-Titel: Shin Kamen Rider Prolog
-Originaltitel: Shin Kamen raidâ purorôgu
-Alternativtitel: Shin Kamen Rider, The True Masked Rider
-Kategorie: Horror
-Herstellerland und Jahr: Japan 1992
-Regie: Osamu Tsuji
-Drehbuch: Junichi Miyashita, Jou Onodera
-Kamera:  
-Musik: Ryuudou Uzaki u.a.
-Special FX:  
-Produzent(en): Shin Unosawa, Satoshi Kubo u.a.
-Darsteller: Katsuhisa Ishikawa, Yumi Nomura u.a.
-Interne Links:  
-Externe Links: OFDb, IMDb, Wikipedia
   
   
   

 

 

Cover der japanischen DVD
-Review:

Im Westen kennt ihn kaum Jemand aber in Japan wohl so ziemlich jedes Kind. Die Rede ist vom Kamen Rider Franchise, der bereits Anfang der 70´er Nippon im Sturm eroberte. Nach einer Vorlage von der, inzwischen leider verstorbenen, Mangaka-Legende Shotaro Ishinomori, wurden bis 2009 über 20 TV-Serien produziert, Filme und Specials nicht mitgerechnet.
Nachdem „Kamen Rider Black RX“ 1989 durch seine schlechten Einschaltquoten das Ende der Showa-Serien eingeleitet hatte, versuchte man 1992 mit „Shin Kamen Rider Prolog“ einen Neustart des Franchises. Waren die bisherigen Serien eher für ein junges Publikum gedacht, wollte man mit Shin Kamen Rider die inzwischen erwachsen gewordenen Fans von einst ansprechen. Dabei driftete man in ungewöhnlich düstere Gefilde ab und setzte zusätzlich auf teilweise recht drastische Effekte. Im Endeffekt floppte das ganze Projekt aber und der Shin Kamen Rider wurde schnell wieder begraben. Erst im neuen Jahrtausend gelang, nach 2 weiteren gescheiterten Projekten, mit „Kamen Rider Kuuga“ ein Neustart des Franchises.

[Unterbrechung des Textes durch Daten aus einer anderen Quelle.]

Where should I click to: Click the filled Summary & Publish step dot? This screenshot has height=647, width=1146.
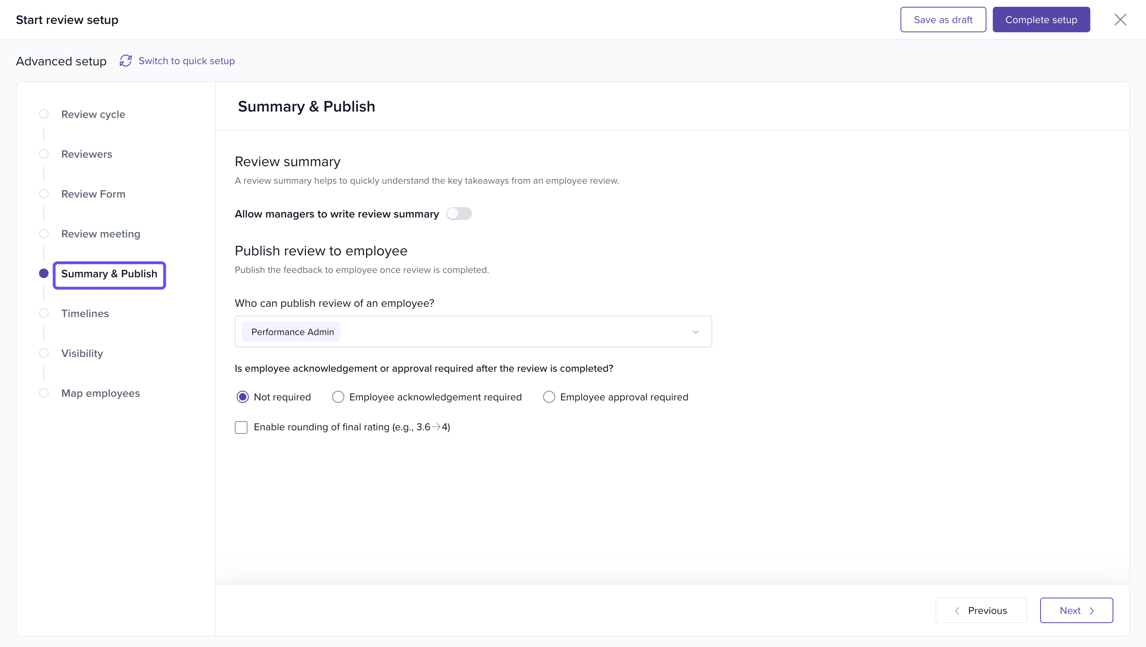pyautogui.click(x=44, y=273)
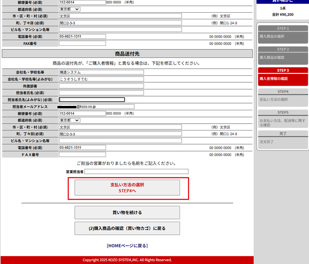Open the purchaser section 都道府県 dropdown
The height and width of the screenshot is (264, 309).
pos(69,9)
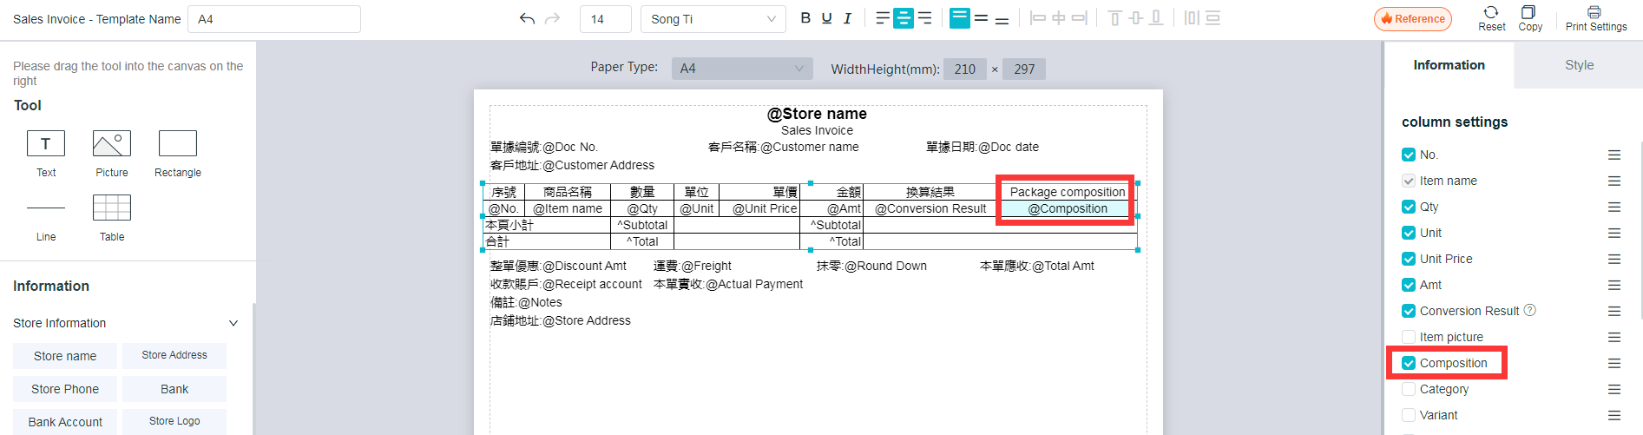The image size is (1643, 435).
Task: Enable the Category column checkbox
Action: [1409, 389]
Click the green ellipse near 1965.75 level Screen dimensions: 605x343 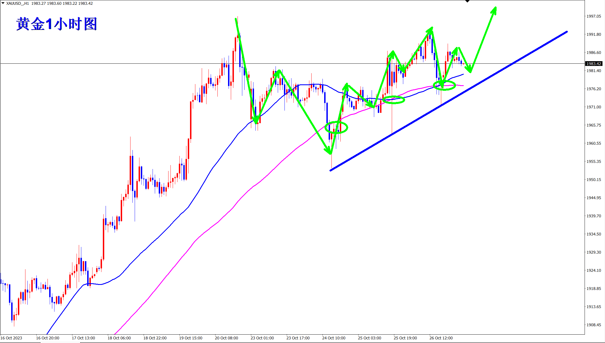pos(336,128)
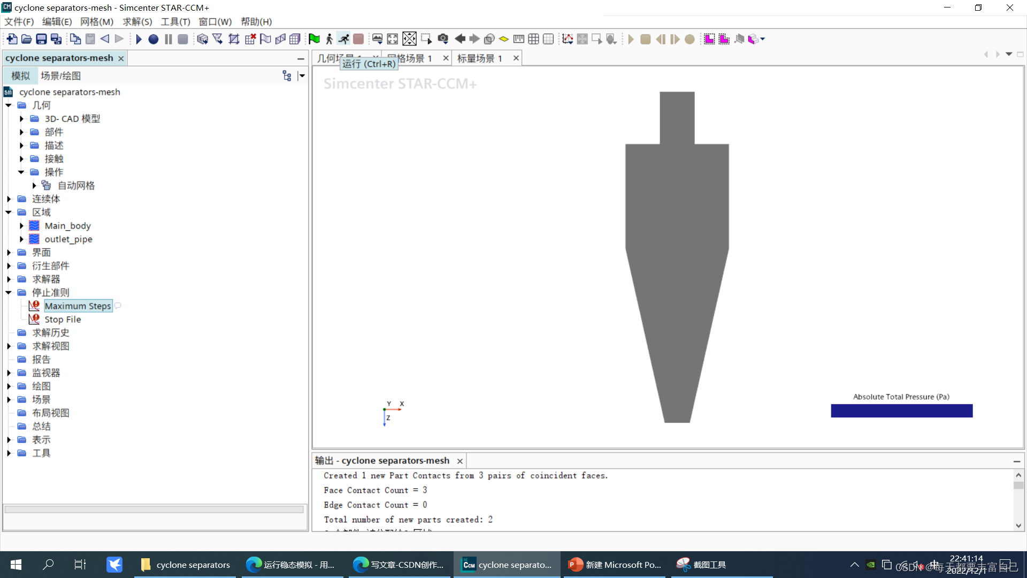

Im Mittelpunkt von „Shin Kamen Rider Prolog“ steht Shin Kazamatsuri, ein junger Motorrad Rennfahrer, dessen Vater Wissenschaftler ist und an einer Möglichkeit forscht, Krankheiten wie AIDS und Krebs für immer zu besiegen. Zusammen mit seinem Partner Onizuka ist ihm dabei eine Entdeckung gelungen, die den menschlichen Körper drastisch verstärkt. Eher unfreiwillig wird dabei Shin als Versuchsobjekt genötigt.
Wie irgendwie nicht anders zu erwarten, spinnt Onizuka jedoch seine eigenen Pläne und will, in Kombination mit der DNS von Grashüpfern, die Forschungsergebnisse benutzen um eine Rasse von Supermenschen, hier Cyborg Soldiers genannt, zu erschaffen. Erstes Ergebnis hierbei ist Onizukas rechte Hand Goushiima, der sich in eine monströse Kreatur verwandeln kann und unverwundbar zu sein scheint. Dies ändert sich natürlich als Shin zum Shin Kamen Rider mutiert, eine Kreatur die wirklich kaum noch etwas mit dem eher bunten Design seiner Kamen Rider Vorgänger gemeinsam hat und sich Onizuka und seinen Leuten zum Showdown stellt.
Rechts - Der düstere Shin Kamen Rider Links - Die farbenfrohen Kamen Rider 1 und 2 aus der Originalserie von 1971

Eigentlich kann „Shin Kamen Rider Prolog“ einige recht gute Einfälle aufweisen, doch um dem Franchise wirklich neue Impulse zu geben hatte diese Direct-to-Video Produktion 1992 einfach deutlich zu viele Längen. Wirklich in Fahrt kommt der Film erst im letzten Drittel, vorher muss man sich gelangweilt agierenden Darstellern und einer vor sich hinplätschernden Handlung abgeben. Da reist leider auch ein Subplot um die CIA, welche hier irgendwie nur aus Japaner zu bestehen scheint und sich als 3 Partei mit einmischt, genauso wenig raus, wie der herrlich schäbige Look, der an die Yakuza Filme aus den 70 ´ern erinnert.
Am Ende bleibt man dann als Zuschauer recht gelangweilt zurück und überlegt, ob man die Zeit nicht besser hätte nutzen können.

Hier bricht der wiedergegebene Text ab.